--- RECORDS ---
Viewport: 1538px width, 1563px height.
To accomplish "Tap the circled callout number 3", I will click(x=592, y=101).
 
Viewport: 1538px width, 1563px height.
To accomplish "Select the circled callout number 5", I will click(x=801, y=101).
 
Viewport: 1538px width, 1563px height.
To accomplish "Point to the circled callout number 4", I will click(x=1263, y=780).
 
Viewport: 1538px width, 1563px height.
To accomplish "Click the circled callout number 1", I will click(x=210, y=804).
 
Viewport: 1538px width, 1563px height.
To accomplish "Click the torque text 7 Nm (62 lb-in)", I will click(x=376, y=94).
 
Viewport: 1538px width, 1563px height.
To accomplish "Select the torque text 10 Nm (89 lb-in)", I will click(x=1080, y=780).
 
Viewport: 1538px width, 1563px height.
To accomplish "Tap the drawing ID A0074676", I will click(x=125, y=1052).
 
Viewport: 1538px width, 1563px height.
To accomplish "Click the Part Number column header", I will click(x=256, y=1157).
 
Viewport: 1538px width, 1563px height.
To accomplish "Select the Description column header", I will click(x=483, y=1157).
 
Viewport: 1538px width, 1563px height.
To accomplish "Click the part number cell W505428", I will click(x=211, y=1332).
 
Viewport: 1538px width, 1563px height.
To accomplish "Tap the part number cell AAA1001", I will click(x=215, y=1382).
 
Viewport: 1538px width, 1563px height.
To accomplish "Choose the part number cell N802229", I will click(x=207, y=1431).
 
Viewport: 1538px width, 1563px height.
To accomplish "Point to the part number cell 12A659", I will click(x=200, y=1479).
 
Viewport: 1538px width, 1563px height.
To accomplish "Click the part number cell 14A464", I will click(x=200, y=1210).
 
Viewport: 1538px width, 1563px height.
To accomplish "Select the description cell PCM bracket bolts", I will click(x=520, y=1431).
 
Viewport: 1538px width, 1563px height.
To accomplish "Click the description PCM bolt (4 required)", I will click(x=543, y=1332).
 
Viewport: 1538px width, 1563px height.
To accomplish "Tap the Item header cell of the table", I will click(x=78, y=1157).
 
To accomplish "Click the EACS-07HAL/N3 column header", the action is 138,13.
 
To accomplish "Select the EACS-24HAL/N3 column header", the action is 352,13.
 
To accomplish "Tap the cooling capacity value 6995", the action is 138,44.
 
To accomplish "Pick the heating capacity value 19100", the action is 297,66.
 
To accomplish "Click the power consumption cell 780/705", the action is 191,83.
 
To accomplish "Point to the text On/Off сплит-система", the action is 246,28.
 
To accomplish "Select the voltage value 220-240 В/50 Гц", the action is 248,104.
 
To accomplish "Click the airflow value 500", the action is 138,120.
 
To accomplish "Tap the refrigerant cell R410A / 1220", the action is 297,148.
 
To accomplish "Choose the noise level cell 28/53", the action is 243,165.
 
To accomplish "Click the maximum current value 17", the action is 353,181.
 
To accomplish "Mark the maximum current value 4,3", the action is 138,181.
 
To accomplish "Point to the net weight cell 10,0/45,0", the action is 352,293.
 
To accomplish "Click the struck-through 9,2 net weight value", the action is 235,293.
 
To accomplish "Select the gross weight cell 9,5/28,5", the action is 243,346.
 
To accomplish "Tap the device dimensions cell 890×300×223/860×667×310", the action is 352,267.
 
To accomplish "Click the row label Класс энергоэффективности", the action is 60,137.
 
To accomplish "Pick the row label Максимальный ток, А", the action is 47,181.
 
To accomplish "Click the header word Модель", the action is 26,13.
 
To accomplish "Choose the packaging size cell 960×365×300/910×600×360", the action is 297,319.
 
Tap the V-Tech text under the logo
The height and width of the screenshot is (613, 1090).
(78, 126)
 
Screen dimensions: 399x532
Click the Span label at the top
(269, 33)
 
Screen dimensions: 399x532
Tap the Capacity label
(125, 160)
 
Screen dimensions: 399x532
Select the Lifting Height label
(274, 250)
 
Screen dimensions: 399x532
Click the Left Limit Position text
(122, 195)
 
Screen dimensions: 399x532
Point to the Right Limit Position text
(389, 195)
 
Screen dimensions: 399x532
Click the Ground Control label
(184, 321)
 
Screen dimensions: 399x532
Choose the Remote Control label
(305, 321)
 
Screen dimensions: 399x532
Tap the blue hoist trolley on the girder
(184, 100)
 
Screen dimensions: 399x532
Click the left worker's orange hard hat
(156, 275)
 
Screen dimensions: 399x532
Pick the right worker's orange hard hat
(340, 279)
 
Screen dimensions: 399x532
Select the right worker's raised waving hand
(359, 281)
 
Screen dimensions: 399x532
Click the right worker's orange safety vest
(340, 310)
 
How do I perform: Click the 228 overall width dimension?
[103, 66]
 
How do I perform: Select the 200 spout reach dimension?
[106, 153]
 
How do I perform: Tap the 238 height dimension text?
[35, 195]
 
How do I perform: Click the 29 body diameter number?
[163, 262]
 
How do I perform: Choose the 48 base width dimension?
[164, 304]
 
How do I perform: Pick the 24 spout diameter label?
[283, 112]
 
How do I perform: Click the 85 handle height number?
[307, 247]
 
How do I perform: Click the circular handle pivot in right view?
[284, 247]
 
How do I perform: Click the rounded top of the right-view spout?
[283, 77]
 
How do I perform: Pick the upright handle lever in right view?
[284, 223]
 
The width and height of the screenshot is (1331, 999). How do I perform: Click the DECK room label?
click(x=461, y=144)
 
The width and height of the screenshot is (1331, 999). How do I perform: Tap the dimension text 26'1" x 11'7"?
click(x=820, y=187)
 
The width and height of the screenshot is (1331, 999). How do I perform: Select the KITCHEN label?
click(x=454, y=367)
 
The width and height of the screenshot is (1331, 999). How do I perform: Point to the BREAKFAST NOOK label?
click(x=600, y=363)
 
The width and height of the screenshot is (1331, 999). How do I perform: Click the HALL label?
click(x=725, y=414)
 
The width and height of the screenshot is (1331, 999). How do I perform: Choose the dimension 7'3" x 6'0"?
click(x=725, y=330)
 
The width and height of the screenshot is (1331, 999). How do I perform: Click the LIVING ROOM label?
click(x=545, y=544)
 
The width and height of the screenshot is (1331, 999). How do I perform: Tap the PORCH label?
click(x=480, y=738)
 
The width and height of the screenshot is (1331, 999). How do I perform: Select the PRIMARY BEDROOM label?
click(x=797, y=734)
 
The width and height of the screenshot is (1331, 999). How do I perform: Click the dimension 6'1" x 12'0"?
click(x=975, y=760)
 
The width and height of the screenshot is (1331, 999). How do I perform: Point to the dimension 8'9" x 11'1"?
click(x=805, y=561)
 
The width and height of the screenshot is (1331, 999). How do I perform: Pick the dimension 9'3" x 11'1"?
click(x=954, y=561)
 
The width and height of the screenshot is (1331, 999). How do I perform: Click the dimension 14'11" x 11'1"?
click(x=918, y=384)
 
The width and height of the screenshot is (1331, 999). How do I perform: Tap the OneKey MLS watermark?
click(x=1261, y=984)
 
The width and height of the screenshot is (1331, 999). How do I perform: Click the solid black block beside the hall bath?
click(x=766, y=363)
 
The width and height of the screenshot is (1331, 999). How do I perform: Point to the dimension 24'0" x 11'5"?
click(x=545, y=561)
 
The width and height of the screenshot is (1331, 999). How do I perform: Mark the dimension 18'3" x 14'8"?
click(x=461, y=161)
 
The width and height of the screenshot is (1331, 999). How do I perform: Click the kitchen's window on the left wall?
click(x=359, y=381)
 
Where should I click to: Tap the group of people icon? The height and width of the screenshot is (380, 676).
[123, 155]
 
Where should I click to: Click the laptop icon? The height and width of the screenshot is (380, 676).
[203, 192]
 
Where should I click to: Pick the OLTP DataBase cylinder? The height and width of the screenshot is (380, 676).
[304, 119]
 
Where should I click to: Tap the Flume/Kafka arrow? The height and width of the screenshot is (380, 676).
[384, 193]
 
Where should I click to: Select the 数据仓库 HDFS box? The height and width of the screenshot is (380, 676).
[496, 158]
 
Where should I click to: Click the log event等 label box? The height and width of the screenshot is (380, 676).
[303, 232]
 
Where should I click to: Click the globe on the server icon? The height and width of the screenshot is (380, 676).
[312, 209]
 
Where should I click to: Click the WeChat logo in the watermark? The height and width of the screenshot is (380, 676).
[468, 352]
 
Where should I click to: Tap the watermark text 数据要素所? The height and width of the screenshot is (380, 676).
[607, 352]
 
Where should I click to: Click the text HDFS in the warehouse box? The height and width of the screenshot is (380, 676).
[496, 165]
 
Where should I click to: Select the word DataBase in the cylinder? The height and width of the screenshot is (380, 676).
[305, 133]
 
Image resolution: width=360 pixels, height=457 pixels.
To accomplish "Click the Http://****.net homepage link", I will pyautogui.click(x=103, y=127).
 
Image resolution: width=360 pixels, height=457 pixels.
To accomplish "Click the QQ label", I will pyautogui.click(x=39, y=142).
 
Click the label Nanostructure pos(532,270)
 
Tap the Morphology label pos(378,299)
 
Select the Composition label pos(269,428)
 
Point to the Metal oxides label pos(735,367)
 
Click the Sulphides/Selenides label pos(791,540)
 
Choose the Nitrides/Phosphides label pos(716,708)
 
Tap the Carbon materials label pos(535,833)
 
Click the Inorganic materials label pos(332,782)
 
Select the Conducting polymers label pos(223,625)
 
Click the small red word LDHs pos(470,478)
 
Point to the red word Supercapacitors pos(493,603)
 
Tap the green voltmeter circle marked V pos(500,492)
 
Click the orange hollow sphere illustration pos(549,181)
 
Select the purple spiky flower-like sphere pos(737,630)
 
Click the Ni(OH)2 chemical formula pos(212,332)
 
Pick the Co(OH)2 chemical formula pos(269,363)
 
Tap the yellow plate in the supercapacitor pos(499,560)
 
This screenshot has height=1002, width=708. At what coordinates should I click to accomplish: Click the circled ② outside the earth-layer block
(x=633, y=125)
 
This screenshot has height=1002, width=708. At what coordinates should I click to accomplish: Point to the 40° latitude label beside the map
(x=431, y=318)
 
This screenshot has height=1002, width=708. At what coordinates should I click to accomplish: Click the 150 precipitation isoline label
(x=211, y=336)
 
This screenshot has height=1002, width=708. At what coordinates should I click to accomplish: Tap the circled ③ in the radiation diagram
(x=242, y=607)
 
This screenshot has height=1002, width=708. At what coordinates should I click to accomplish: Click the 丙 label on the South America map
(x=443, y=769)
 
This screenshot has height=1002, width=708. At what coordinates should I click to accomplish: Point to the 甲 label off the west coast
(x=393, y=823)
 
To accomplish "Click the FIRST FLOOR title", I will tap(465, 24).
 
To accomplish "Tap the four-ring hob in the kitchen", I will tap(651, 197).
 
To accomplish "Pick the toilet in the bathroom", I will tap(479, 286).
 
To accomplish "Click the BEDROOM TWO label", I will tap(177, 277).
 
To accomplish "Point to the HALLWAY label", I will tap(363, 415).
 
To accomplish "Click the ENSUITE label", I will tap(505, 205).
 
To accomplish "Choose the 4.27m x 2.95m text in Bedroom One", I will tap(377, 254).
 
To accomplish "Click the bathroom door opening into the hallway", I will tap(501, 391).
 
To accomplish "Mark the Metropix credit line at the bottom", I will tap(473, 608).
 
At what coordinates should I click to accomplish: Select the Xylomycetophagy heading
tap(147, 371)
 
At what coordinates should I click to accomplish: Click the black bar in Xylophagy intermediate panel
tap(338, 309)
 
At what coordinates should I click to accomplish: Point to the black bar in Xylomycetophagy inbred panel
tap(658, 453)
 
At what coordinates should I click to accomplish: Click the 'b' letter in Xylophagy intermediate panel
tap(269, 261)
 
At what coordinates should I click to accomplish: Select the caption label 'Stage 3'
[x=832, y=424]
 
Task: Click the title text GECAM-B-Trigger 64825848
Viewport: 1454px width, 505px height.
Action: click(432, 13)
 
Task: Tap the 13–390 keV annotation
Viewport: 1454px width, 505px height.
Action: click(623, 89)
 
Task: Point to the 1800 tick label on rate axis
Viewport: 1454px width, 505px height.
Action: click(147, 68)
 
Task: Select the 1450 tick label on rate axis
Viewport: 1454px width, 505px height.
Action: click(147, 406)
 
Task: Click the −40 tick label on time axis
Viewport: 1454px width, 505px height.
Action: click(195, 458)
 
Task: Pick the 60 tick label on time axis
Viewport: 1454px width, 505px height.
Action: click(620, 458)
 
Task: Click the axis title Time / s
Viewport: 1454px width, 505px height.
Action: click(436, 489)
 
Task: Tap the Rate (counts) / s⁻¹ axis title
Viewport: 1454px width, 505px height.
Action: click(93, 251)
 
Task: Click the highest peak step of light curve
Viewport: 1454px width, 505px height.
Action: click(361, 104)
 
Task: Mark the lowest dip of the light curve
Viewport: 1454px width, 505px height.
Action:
---
--- WHAT YOU HAVE TO DO ---
Copy the rows again from the line with "the KITCHEN label?" to the line with "click(x=359, y=381)", both included. Keep each request unchanged, and multiply every click coordinate in the answers by 0.4, rounding to whole numbers with halves going up.

--- EXERCISE RESULT ---
The width and height of the screenshot is (1331, 999). How do I perform: Select the KITCHEN label?
click(x=182, y=147)
 
The width and height of the screenshot is (1331, 999). How do I perform: Point to the BREAKFAST NOOK label?
click(x=240, y=145)
 
The width and height of the screenshot is (1331, 999). How do I perform: Click the HALL label?
click(x=290, y=166)
 
The width and height of the screenshot is (1331, 999). How do I perform: Choose the dimension 7'3" x 6'0"?
click(x=290, y=132)
 
The width and height of the screenshot is (1331, 999). How do I perform: Click the LIVING ROOM label?
click(x=218, y=218)
 
The width and height of the screenshot is (1331, 999). How do I perform: Tap the PORCH label?
click(x=192, y=295)
 
The width and height of the screenshot is (1331, 999). How do I perform: Select the PRIMARY BEDROOM label?
click(x=319, y=294)
 
The width and height of the screenshot is (1331, 999). How do I perform: Click the dimension 6'1" x 12'0"?
click(x=390, y=304)
 
The width and height of the screenshot is (1331, 999). How do I perform: Point to the dimension 8'9" x 11'1"?
click(x=322, y=224)
 
The width and height of the screenshot is (1331, 999). How do I perform: Pick the dimension 9'3" x 11'1"?
click(x=382, y=224)
 
The width and height of the screenshot is (1331, 999). How do I perform: Click the dimension 14'11" x 11'1"?
click(x=367, y=154)
 
The width and height of the screenshot is (1331, 999). How do I perform: Tap the OneKey MLS watermark?
click(x=504, y=394)
 
The width and height of the screenshot is (1331, 999). How do I perform: Click the solid black block beside the hall bath?
click(x=306, y=145)
 
The width and height of the screenshot is (1331, 999). How do I perform: Point to the dimension 24'0" x 11'5"?
click(x=218, y=224)
 
The width and height of the screenshot is (1331, 999). How do I perform: Mark the dimension 18'3" x 14'8"?
click(x=184, y=64)
 
The width and height of the screenshot is (1331, 999). How do I perform: Click the kitchen's window on the left wall?
click(x=144, y=152)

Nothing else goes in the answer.